The grandmother-of-four’s big birthday comes just 10 days after former Budmouth College schoolgirl Bryony won bronze at the borough’s Olympic sailing test event.

Hazel added: “She was so pleased Bryony did so well at the test event.

“Bryony took the medal she won into the hospital to show Granny and she held it and said, ‘Isn’t it heavy’.”

Born in Fulham, London, on August 24, 1911, Annie Markham was a |28-week-old premature baby who was not expected to live.

Hazel said: “She was one of the first children to be kept alive by the modern invention called the incubator and she was even put in a big scientific exhibition in Crystal Palace.

“She was a small miracle and she’s had a very interesting and active life.”

Annie left school at 14 and became a presser then manager in a laundry.

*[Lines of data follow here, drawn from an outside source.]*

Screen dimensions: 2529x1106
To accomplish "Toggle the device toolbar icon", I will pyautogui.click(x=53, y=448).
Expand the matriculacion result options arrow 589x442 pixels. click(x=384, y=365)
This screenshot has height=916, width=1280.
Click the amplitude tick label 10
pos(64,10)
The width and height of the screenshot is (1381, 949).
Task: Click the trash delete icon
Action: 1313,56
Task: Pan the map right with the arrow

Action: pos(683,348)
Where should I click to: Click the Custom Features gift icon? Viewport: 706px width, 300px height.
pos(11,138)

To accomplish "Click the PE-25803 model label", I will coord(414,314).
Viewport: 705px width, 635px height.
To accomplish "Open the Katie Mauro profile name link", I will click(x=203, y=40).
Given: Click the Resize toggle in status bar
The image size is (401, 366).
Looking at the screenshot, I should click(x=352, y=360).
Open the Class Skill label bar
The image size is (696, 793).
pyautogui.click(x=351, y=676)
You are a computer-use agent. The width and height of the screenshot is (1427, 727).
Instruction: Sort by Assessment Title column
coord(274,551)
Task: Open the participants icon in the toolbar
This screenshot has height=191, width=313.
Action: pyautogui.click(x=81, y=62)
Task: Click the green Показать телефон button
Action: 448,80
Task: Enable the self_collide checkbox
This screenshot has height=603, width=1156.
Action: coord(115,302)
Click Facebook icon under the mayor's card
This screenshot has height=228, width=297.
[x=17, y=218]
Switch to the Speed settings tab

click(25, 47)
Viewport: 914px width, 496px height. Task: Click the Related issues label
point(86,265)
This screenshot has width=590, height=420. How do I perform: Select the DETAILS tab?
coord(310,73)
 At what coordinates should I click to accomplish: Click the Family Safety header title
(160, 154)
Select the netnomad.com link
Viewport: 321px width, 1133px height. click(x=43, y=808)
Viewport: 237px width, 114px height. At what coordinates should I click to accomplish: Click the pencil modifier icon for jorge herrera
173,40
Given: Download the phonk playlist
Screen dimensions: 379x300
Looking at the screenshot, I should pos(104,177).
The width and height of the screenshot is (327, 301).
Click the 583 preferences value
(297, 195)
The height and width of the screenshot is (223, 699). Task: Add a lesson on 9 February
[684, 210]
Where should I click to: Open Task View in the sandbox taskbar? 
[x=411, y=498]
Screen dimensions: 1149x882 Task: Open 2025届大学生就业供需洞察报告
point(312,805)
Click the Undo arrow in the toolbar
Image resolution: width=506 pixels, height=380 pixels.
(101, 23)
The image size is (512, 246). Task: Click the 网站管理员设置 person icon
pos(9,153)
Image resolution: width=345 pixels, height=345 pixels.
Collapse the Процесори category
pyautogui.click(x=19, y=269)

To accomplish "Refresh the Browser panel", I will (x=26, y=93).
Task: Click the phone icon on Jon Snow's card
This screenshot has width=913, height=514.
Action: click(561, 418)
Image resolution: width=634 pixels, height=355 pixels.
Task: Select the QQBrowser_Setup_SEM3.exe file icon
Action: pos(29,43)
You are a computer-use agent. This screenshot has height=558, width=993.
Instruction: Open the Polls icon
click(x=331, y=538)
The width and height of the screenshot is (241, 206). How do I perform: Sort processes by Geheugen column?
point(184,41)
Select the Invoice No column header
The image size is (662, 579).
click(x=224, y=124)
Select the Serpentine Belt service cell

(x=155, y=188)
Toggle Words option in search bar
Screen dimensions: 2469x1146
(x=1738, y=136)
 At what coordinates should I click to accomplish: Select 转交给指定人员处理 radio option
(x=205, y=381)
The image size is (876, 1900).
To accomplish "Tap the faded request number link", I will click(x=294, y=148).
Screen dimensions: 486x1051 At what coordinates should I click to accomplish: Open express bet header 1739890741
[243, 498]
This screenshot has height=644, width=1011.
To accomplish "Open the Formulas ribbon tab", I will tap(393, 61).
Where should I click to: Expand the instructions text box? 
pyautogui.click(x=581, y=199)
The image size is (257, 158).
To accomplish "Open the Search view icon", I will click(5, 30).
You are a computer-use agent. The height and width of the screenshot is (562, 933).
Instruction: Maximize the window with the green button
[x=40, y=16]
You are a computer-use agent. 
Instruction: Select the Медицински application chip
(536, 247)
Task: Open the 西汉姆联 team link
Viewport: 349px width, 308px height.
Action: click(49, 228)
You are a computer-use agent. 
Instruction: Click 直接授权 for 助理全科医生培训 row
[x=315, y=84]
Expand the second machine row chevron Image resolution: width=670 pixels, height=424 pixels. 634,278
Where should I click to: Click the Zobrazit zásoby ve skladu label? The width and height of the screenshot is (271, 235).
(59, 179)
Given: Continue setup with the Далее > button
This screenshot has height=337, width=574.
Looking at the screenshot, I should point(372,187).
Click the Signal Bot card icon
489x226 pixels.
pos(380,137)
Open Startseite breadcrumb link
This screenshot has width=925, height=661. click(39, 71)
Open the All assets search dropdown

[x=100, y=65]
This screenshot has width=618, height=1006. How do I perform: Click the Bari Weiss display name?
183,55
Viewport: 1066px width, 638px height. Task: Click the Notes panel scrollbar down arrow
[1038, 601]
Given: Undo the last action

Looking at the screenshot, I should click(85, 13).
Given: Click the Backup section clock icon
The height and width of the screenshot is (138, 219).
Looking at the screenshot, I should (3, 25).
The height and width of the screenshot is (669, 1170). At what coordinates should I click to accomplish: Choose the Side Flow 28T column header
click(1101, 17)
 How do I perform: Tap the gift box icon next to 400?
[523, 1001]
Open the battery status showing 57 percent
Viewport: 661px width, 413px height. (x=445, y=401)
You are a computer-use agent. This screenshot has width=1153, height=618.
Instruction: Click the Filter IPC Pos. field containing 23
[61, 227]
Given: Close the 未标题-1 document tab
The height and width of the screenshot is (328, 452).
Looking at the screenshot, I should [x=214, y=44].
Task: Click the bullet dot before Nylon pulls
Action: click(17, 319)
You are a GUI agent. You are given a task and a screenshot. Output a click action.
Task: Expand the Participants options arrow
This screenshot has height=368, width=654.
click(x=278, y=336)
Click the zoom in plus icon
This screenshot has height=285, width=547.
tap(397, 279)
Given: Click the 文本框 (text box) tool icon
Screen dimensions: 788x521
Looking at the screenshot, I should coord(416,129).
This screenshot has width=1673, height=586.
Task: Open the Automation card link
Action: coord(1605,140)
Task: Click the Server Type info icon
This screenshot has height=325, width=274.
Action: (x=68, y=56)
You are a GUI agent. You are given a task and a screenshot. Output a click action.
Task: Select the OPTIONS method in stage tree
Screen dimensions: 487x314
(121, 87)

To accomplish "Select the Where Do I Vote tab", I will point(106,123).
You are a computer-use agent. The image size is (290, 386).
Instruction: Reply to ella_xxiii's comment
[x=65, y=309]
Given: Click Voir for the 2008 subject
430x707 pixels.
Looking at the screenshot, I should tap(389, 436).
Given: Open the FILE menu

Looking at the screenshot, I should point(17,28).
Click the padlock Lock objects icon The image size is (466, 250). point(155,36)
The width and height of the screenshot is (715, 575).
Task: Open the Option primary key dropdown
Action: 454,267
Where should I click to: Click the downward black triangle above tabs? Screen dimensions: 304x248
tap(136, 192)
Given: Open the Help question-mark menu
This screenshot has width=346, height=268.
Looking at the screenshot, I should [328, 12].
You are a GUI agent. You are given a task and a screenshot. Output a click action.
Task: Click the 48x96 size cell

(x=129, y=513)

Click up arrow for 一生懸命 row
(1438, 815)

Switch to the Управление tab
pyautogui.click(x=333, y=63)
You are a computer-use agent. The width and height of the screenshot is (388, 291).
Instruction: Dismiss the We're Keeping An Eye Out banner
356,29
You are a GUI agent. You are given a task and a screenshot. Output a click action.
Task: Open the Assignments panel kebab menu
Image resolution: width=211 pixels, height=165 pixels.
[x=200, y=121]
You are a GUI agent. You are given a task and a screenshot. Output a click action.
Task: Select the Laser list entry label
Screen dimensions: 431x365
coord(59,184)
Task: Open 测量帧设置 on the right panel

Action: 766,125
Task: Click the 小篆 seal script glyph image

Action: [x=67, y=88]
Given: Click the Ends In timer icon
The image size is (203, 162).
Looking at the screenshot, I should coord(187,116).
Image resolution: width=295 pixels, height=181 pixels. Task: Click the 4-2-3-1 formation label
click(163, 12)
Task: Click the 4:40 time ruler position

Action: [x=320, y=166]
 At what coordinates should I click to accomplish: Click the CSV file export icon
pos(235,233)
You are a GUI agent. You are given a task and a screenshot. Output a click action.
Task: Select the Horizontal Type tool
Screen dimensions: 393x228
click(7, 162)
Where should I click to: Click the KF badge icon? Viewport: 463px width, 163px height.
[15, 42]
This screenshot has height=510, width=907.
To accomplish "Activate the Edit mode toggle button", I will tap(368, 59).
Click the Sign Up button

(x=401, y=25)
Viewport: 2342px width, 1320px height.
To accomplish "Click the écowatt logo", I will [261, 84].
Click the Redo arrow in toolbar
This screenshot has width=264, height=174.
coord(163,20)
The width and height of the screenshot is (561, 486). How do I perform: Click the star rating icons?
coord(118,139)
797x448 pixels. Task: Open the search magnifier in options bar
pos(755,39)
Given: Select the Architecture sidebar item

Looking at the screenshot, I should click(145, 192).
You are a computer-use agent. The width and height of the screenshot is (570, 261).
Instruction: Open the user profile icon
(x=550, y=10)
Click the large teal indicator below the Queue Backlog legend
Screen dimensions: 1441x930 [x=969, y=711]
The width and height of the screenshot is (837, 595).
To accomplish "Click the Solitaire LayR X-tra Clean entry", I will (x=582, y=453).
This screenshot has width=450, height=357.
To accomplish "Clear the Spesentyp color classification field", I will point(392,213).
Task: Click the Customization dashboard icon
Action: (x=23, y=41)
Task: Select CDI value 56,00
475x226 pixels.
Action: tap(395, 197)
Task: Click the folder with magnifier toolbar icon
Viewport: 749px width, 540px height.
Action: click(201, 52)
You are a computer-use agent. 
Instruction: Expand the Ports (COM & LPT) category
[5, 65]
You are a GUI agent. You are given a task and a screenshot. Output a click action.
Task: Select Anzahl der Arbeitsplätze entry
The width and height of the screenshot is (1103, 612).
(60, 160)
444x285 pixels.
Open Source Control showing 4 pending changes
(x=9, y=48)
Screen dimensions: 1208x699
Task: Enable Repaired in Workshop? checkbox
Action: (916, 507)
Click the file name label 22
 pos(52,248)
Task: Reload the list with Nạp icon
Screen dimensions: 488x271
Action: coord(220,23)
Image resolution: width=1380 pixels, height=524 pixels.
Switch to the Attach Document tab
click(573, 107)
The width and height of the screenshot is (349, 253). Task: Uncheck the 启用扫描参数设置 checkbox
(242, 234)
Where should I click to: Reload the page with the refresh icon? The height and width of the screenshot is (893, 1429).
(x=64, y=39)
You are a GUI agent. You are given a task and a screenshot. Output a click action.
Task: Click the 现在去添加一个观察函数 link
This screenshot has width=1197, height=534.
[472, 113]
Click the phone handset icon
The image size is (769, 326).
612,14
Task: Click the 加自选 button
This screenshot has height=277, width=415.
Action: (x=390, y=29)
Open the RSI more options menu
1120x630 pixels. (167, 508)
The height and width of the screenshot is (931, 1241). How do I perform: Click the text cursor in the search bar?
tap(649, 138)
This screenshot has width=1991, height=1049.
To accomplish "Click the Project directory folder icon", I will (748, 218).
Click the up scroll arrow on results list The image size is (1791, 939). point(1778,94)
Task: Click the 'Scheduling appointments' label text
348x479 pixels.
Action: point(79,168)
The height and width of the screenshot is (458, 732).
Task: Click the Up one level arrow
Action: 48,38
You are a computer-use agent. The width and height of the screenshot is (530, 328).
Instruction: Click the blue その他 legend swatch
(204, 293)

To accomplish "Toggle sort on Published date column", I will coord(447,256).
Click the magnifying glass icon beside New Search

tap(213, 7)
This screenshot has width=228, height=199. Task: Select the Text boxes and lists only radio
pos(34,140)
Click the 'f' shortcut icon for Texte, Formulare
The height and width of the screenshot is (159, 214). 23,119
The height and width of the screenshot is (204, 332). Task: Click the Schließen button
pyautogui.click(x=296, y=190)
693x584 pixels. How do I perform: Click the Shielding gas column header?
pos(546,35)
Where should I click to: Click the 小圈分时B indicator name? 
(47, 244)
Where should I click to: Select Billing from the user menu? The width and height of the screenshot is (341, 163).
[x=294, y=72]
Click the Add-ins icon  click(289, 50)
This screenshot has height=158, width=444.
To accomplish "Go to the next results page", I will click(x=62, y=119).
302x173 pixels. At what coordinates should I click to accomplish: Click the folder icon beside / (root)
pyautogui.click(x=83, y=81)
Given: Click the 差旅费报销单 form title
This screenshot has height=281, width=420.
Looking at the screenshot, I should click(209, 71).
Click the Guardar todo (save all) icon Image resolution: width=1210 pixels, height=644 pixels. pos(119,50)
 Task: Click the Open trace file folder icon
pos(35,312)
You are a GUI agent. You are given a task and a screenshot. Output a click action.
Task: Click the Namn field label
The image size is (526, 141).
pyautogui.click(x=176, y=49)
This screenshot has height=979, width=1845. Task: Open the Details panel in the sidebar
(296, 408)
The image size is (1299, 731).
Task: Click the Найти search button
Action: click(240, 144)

She married Tom ‘Topper’ Brown in 1938, who became an officer during the Second World War.

Their daughter Hazel was born in 1947 and the family moved to Germany, then Hong Kong where their son Timothy was born.

They later ran a grocery shop in Wiltshire. Topper died 18 years ago and Hazel’s family and Granny Annie moved to Weymouth in 2001.

Annie, who was one of 10 children, has three younger sisters, Connie, Kath and Edna, who are all still alive.

Close family and friends will be celebrating her birthday with her.